Face recognition (FR) models can be easily fooled by adversarial examples, which are crafted by adding imperceptible perturbations on benign face images. The existence of adversarial face examples poses a great threat to the security of society. In order to build a more sustainable digital nation, in this paper, we improve the transferability of adversarial face examples to expose more blind spots of existing FR models. Though generating hard samples has shown its effectiveness in improving the generalization of models in training tasks, the effectiveness of utilizing this idea to improve the transferability of adversarial face examples remains unexplored. To this end, based on the property of hard samples and the symmetry between training tasks and adversarial attack tasks, we propose the concept of hard models, which have similar effects as hard samples for adversarial attack tasks. Utilizing the concept of hard models, we propose a novel attack method called Beneficial Perturbation Feature Augmentation Attack (BPFA), which reduces the overfitting of adversarial examples to surrogate FR models by constantly generating new hard models to craft the adversarial examples. Specifically, in the backpropagation, BPFA records the gradients on pre-selected feature maps and uses the gradient on the input image to craft the adversarial example. In the next forward propagation, BPFA leverages the recorded gradients to add beneficial perturbations on their corresponding feature maps to increase the loss. Extensive experiments demonstrate that BPFA can significantly boost the transferability of adversarial attacks on FR.
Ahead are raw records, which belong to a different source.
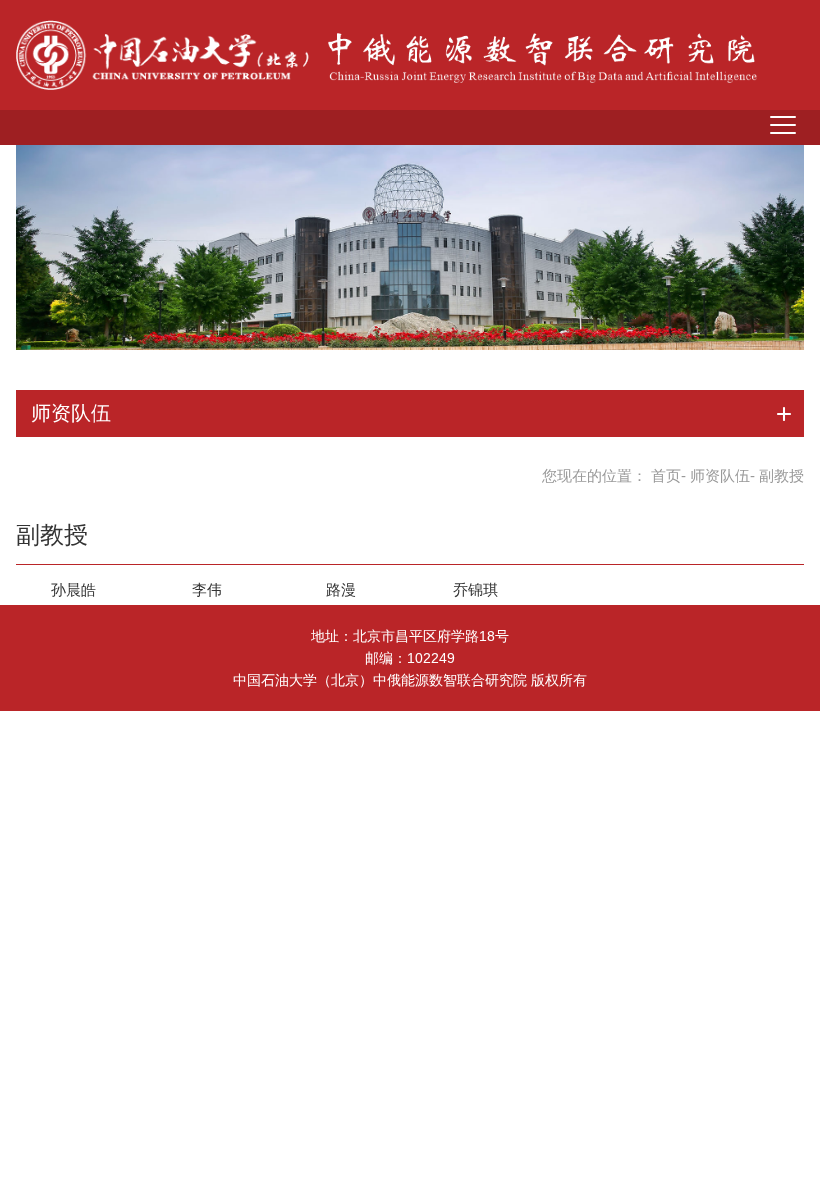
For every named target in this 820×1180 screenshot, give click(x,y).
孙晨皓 (73, 589)
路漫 (341, 589)
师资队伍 (720, 475)
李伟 (207, 589)
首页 (666, 475)
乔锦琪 (475, 589)
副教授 (52, 534)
翻译：人脸识别（FR）模型容易受到对抗样本的欺骗，这些对抗样本通过在良性人脸图像上添加不可察觉的扰动来生成。对抗性人脸样本的存在对社会安全构成了巨大威胁。为构建更具可持续性的数字国家，本文通过提高对抗性人脸样本的可迁移性，以暴露现有FR模型的更多盲点。尽管生成难样本在训练任务中已被证明能有效提升模型的泛化能力，但利用这一思路来提高对抗性人脸样本可迁移性的有效性尚未得到探索。为此，基于难样本的性质以及训练任务与对抗攻击任务之间的对称性，我们提出了难模型的概念，该概念在对抗攻击任务中具有与难样本类似的效果。利用难模型的概念，我们提出了一种新颖的攻击方法，称为有益扰动特征增强攻击（BPFA），它通过不断生成新的难模型来制作对抗样本，从而减少对抗样本对替代FR模型的过拟合。具体而言，在反向传播过程中，BPFA记录预选特征图上的梯度，并利用输入图像上的梯度来制作对抗样本。在接下来的前向传播中，BPFA利用记录的梯度在其对应特征图上添加有益扰动以增加损失。大量实验表明，BPFA能够显著提升FR上对抗攻击的可迁移性。